SELECTED TEXT:
SLR - December 2018 - Woojung M. Lee

Reduced Time to Surgery Improves Patient-Reported Outcome After Achilles Tendon Ruptures

Reference: Simon Svedman, Robin Juthberg, Gunnar Edman, Paul W. Ackermann. Reduced Time to Surgery Improves Patient-Reported Outcome After Achilles Tendon Rupture. Am J Sports Med. 2018 Oct;46(12):2929–2934.

Scientific Literature Review

Reviewed By: Woojung M. Lee, DPM
Residency Program: Hunt Regional Medical Center, Greenville, TX

Podiatric Relevance: Treatment strategies for Achilles tendon rupture vary considerably, and discussions for optimizing its repair have been mostly focused on surgical versus nonsurgical treatment. The purpose of this retrospective cohort study is to determine whether patient outcomes and adverse events after surgical repair of acute Achilles tendon rupture are related to delayed time to surgery. Patient-reported outcome at one year was assessed with the validated Achilles Tendon Total Rupture Score (ATRS) along with the incidences of adverse events and deep venous thrombosis.

Methods: A level III retrospective cohort study was performed on 228 patients who had undergone surgery after acute Achilles tendon rupture injury with uniform anesthetic and surgical techniques. These patients were included from two prospectively designed randomized controlled trials. All patients sustained an acute unilateral Achilles rupture at the midsubstance level and had received surgery within 10 days from injury. Time to surgery depended on availability of the operating theater, and neither surgeon nor patient could influence this. Patients were further divided to one of three groups: short (<48 hours), intermediate (48–72 hours) and long time to surgery (>72 hours). The prevalence of good subjective outcome was assessed at one year follow-up with the validated ATRS. A score higher than 80 (out of 100) was considered an overall good subjective outcome. The incidence of adverse events (perioperative and postoperative) and deep venous thrombosis were also assessed.

Results: Short time to surgery was significantly associated with increased rate of good subjective outcome (ATRS >80) and reduced incidence of adverse events. A good subjective outcome was observed in 71 percent (95 percent CI, 60–83 percent) in the short time to surgery group compared to 44 percent (95 percent CI, 33–56 percent) in the group with long time to surgery. The patients with intermediate time to surgery had good subjective outcome of 63 percent (95 percent CI, 47–78 percent). The incidence of adverse events was also significantly reduced among patients in the short time to surgery group, 1.4 percent (95 percent CI, 1–4 percent) compared with those in intermediate group, 11 percent (95^ CI, 2–21 percent) and those with long time to surgery, 14.8 percent (95 percent CI, 7–23 percent). There was no statistically significant difference among the three groups for incidence of deep venous thrombosis.

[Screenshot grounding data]
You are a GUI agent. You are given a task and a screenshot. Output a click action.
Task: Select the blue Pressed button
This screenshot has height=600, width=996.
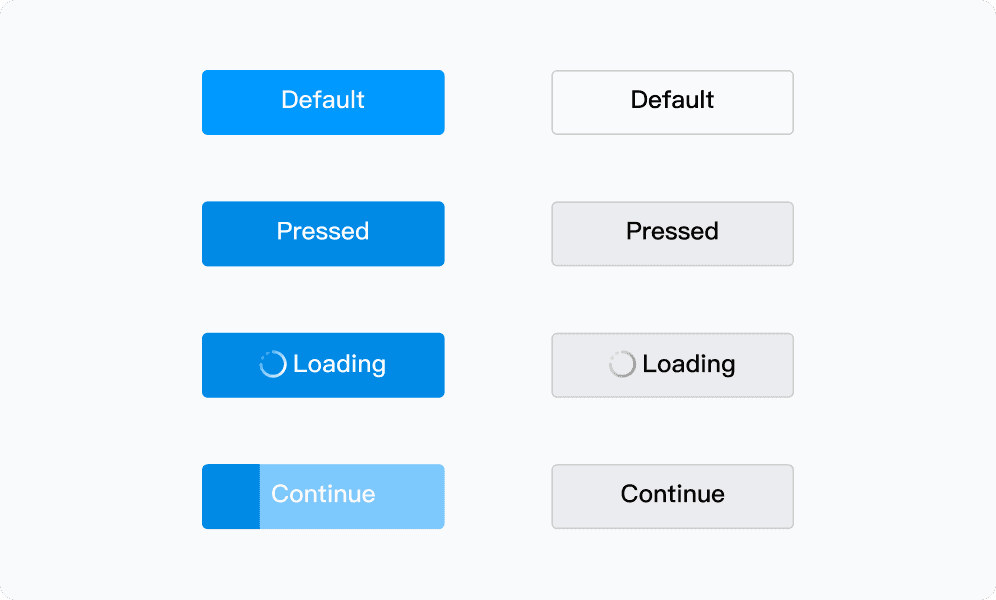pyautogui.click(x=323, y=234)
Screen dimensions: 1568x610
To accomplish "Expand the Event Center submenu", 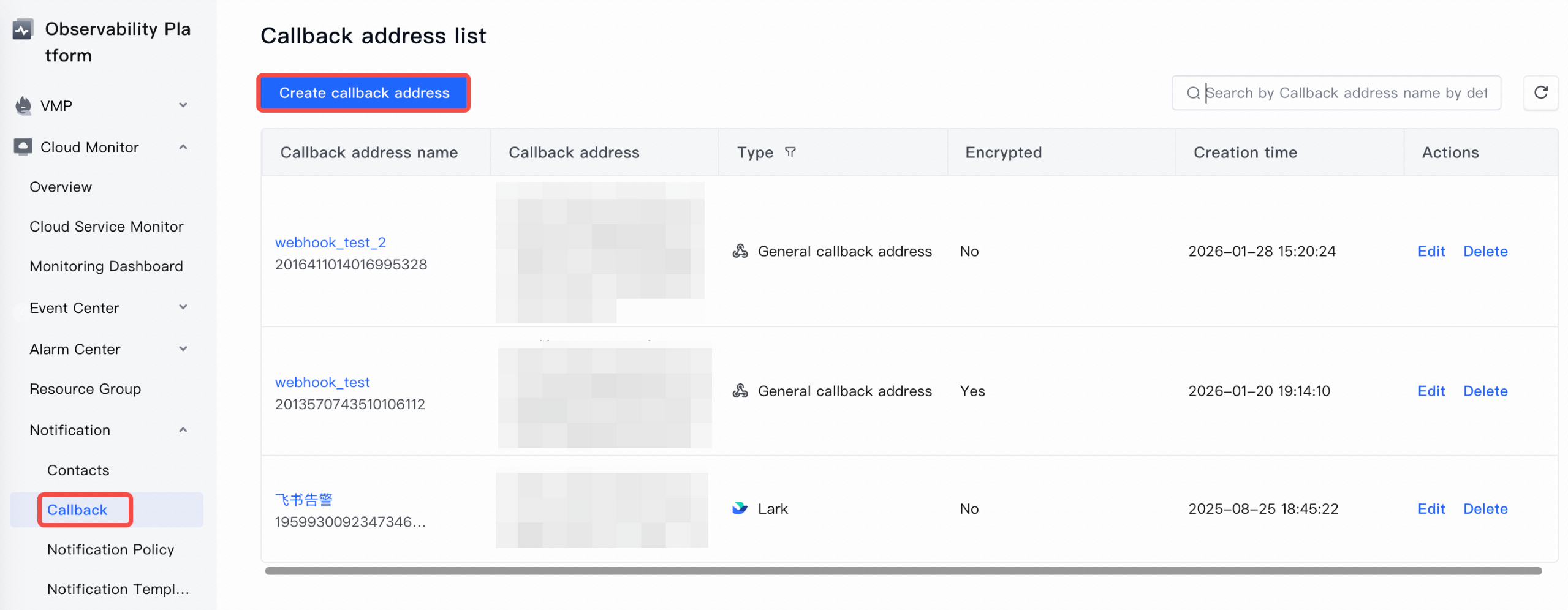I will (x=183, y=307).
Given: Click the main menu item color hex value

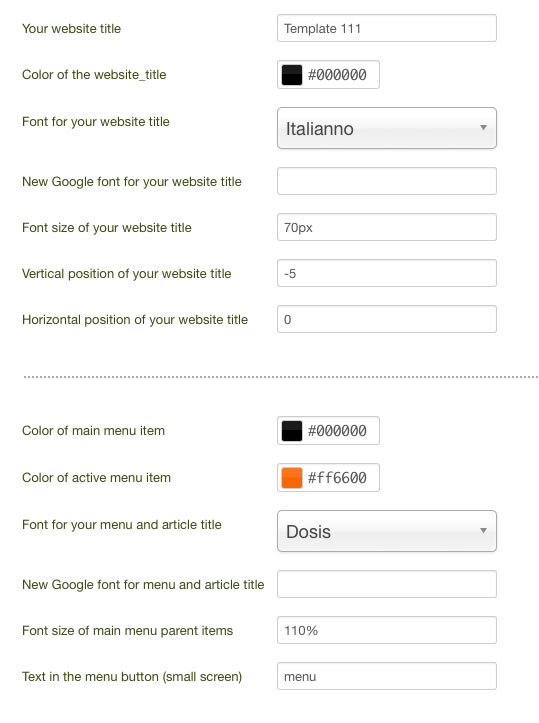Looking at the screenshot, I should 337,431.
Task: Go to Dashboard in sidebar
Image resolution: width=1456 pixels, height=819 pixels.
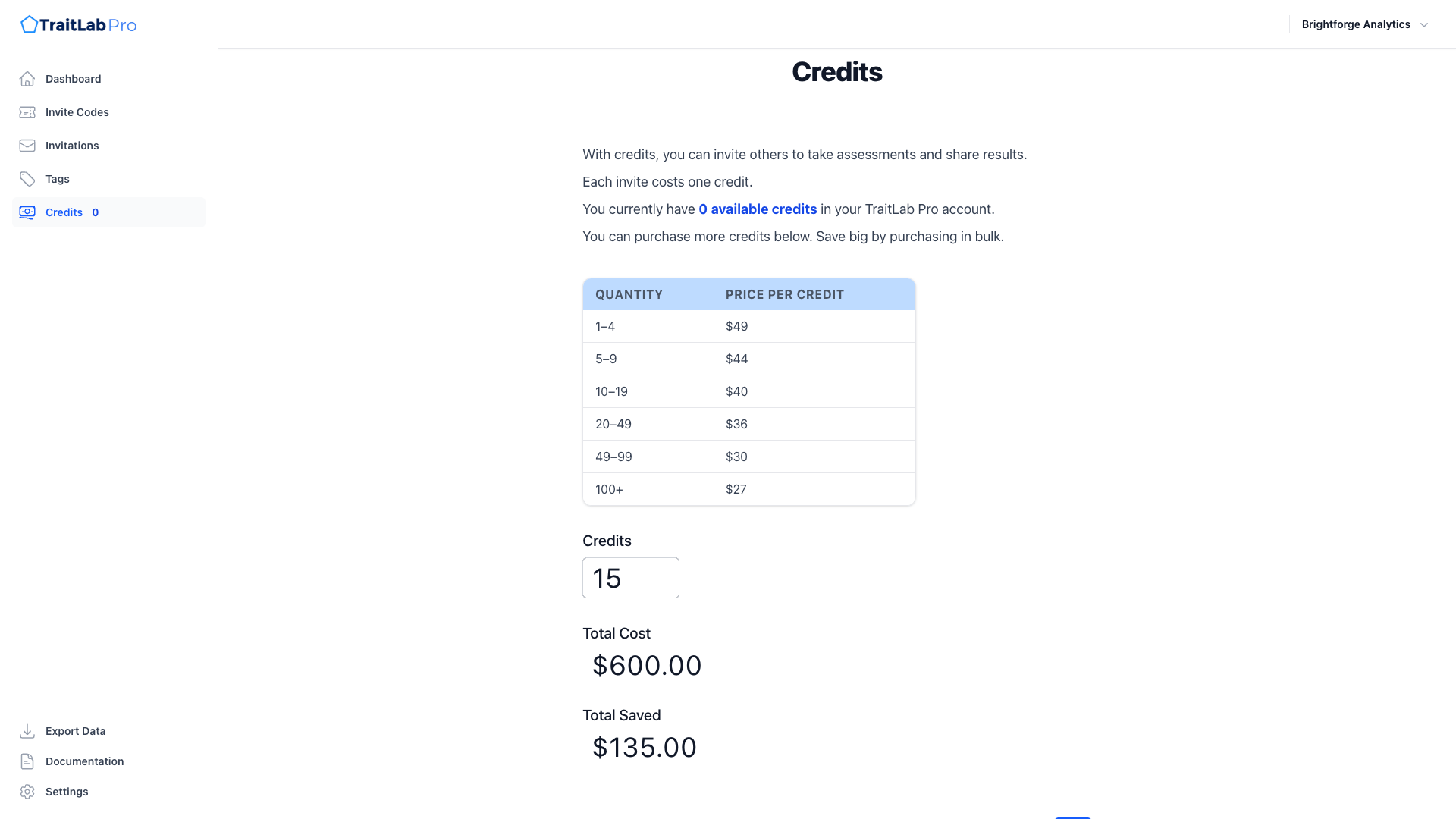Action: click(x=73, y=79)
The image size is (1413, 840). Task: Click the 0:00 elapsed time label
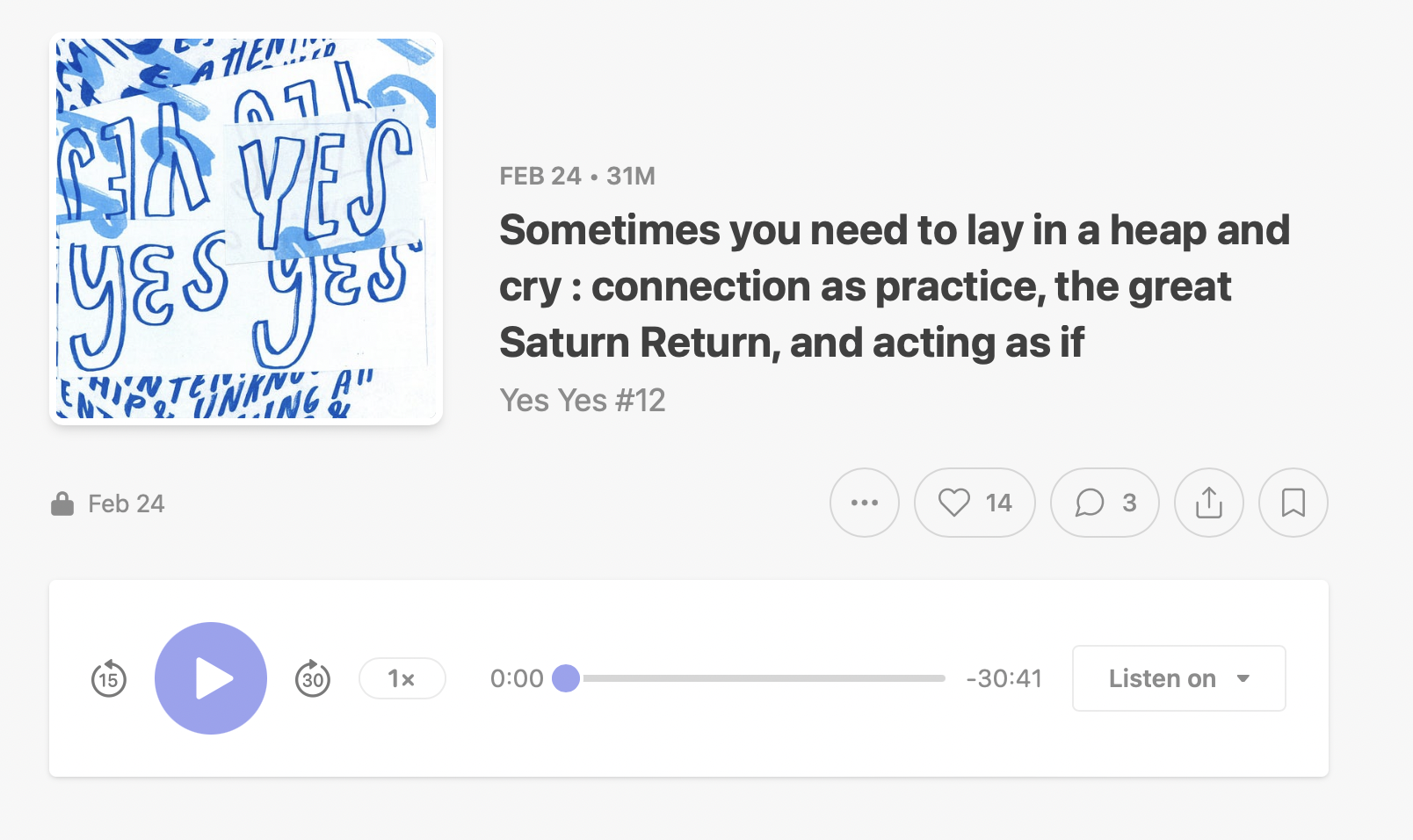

PROBLEMS TO WORK ON:
[1] Summarize the literature review in two sentences.
[2] According to the literature review, what Achilles Tendon Total Rupture Score was considered an overall good subjective outcome?
[3] Reproduce everything in the literature review from "Reviewed By: Woojung" down to "and deep venous thrombosis.".
This material was taken from a separate source.

SOLUTIONS IN ORDER:
[1] A retrospective cohort study of 228 patients who had surgery within 10 days of an acute Achilles tendon rupture examined whether delayed time to surgery affected one-year patient-reported outcome, measured with the Achilles Tendon Total Rupture Score, and the incidence of adverse events and deep venous thrombosis. Surgery in under 48 hours was significantly associated with a higher rate of good subjective outcome and fewer adverse events, while the incidence of deep venous thrombosis did not differ significantly among the three groups.

[2] A score higher than 80 out of 100.

[3]
Reviewed By: Woojung M. Lee, DPM
Residency Program: Hunt Regional Medical Center, Greenville, TX

Podiatric Relevance: Treatment strategies for Achilles tendon rupture vary considerably, and discussions for optimizing its repair have been mostly focused on surgical versus nonsurgical treatment. The purpose of this retrospective cohort study is to determine whether patient outcomes and adverse events after surgical repair of acute Achilles tendon rupture are related to delayed time to surgery. Patient-reported outcome at one year was assessed with the validated Achilles Tendon Total Rupture Score (ATRS) along with the incidences of adverse events and deep venous thrombosis.